Both are cosmopolitan, readers of Haaretz, and also Israeli army veterans and fathers of sons who are or were recently in the army. They were deeply pessimistic about the Israeli public, which they feared wouldn't give up thinking like our first driver until the next, really big, disaster teaches them that the softer, defter strategies are actually Israel's only hope.
Such strategies, involving irresistible economic incentives and real political opportunities, might, if sustained over time, loosen things up enough among Palestinians to diminish the grip of Hamas' most destructive theocrats. Such strategies might even diminish the geo-political shell games being played by cynical Hamas supporters who have so much to hide (including Turkey, whose record with Armenians and Kurds makes its posturing as a champion of oppressed Gazans transparently demagogic.)

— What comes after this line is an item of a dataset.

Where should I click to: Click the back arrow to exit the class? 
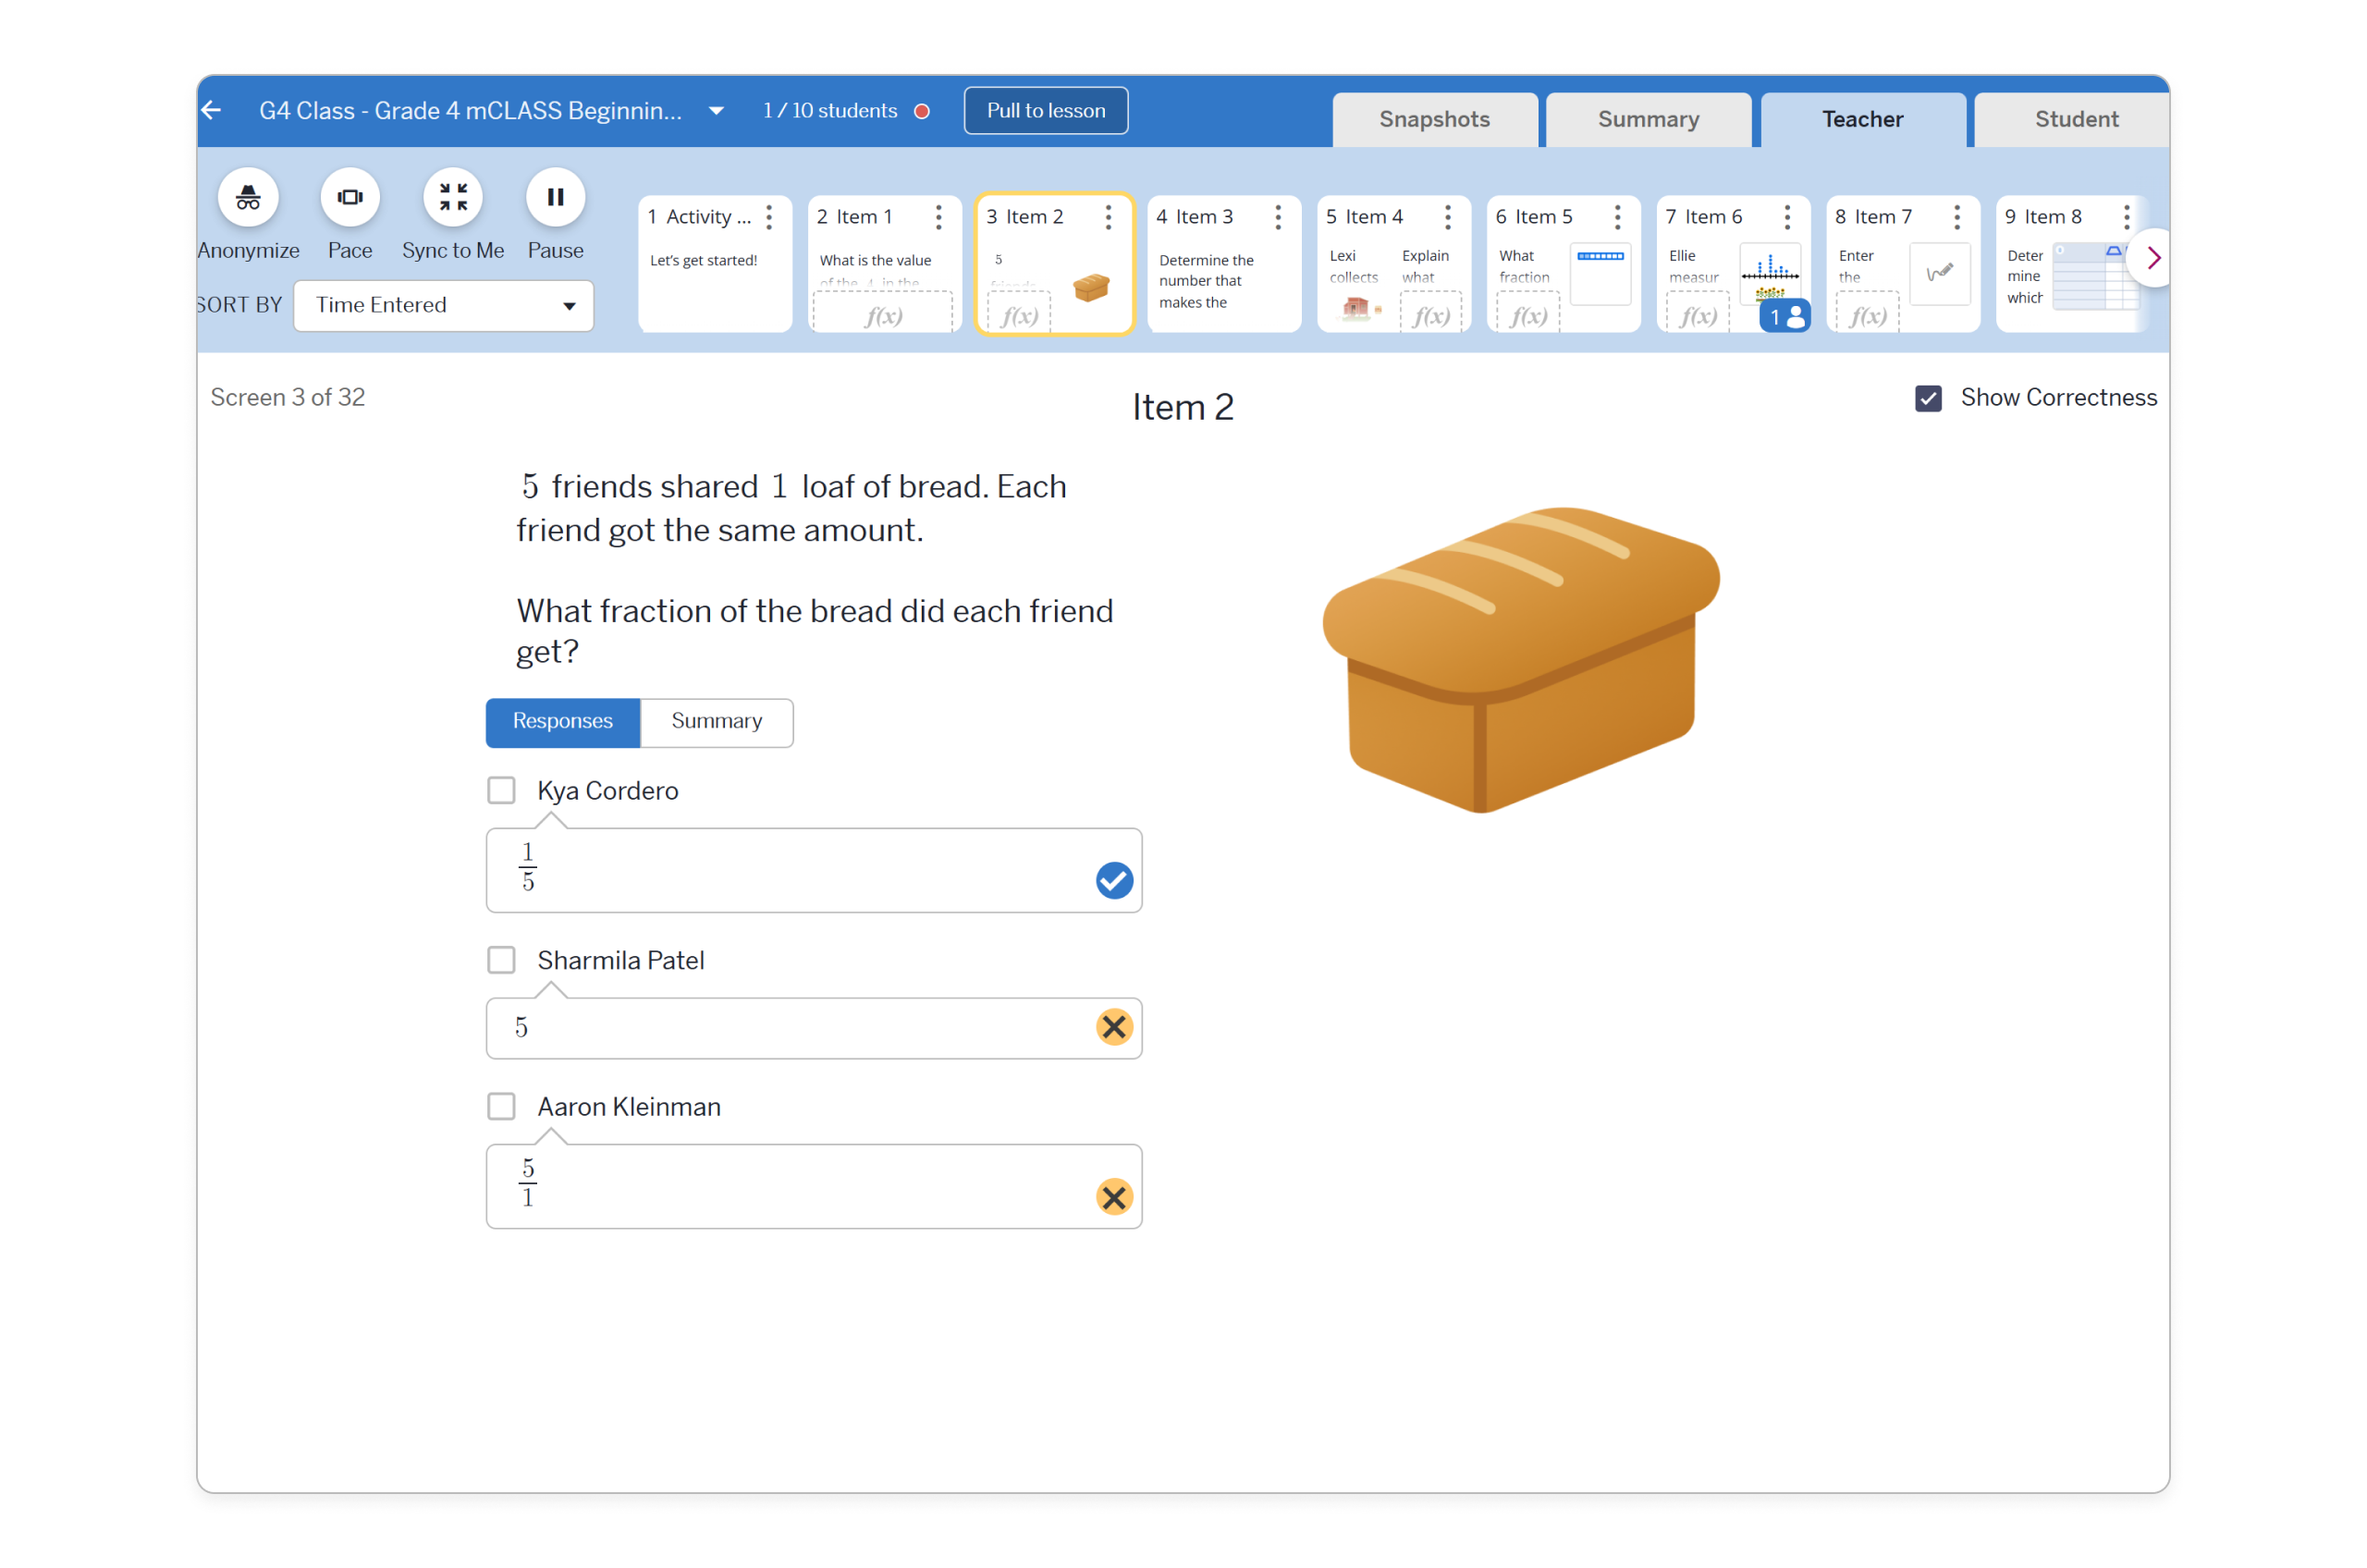[x=211, y=110]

Because our hosts on the drive home doubted that Israel's politicians and public would take the necessary first steps, they were desperate for Obama to take those steps by pulling a couple of plugs on Bibi's state-of-siege politics. But that would depend, they felt, how big a shift of opinion is really underway in the American Jewish community.

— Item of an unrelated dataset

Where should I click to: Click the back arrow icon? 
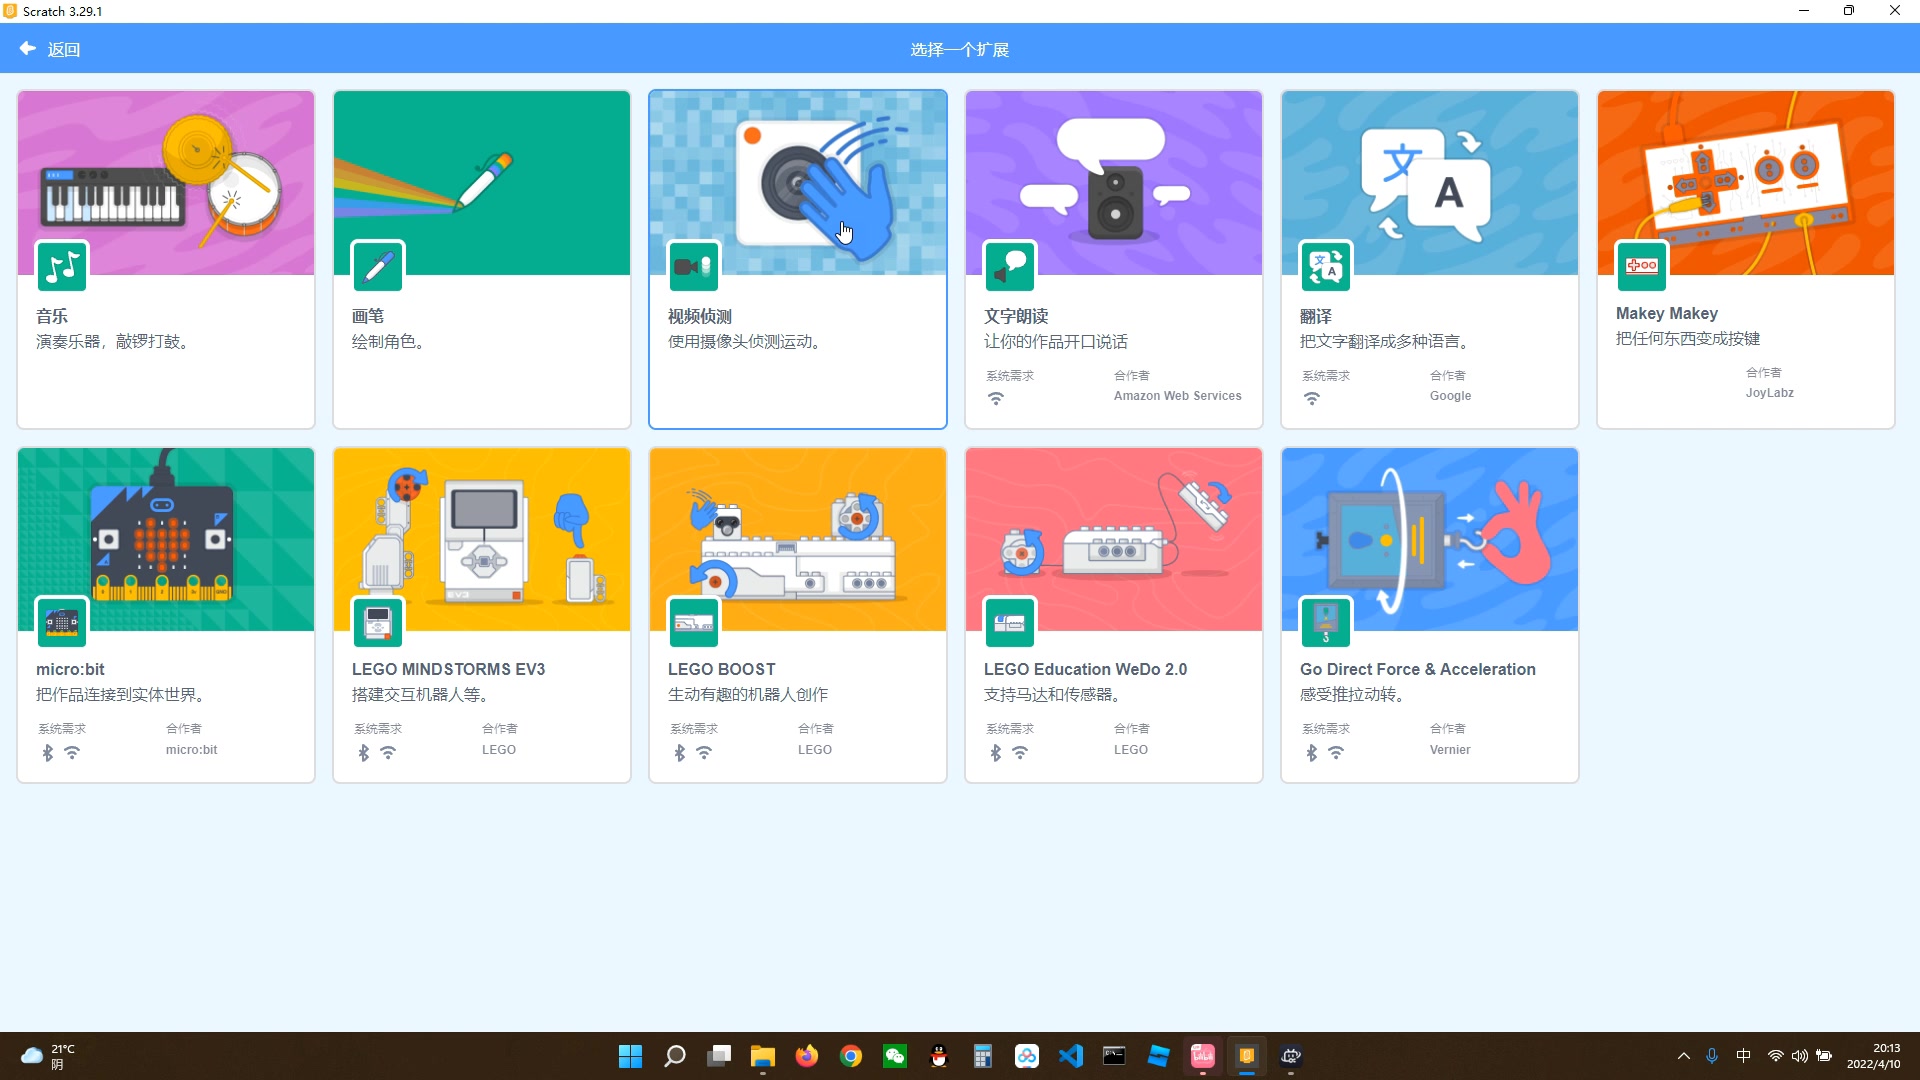[x=27, y=48]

I arrived back in Tel Aviv aware even more starkly than I'd been before of how despairing and isolated some of the best of Israelis were feeling. If there was an Israeli Obama on the country's horizon, no one I've talked to had spotted him among the midgets and monsters running most of the show.
Now I think I know why Yair Lapid and his Yesh Atid ("There is a Future") party have grown in the two years since my visit to Beit Shemesh: The yearning of many Israelis like those I drove back with for more sanity and humanity in their politics has grown strong enough to make them willing to take a gamble on a former television anchor who does seem to embody a new approach.
But the wily Netanyahu is far from defeated, even though he and his politics have lost some of the aura of inevitability that had swayed our driver on the way to Beit Shemesh. Israel's hyper-aggressive posture reflects not only the "tough neighborhood" that Netanyahu is always reminding us it lives in. Some of what's wrong -- perhaps even doomed -- in its posture also reflects its embrace of the casino-finance and corporate capitalism that have deepened its inequalities, alienation, and strains of fanaticism. It'll take more than an electoral mood swing for a better Israel to re-take possession of itself politically and to lighten the fatalism of our drivers to and from Beit Shemesh.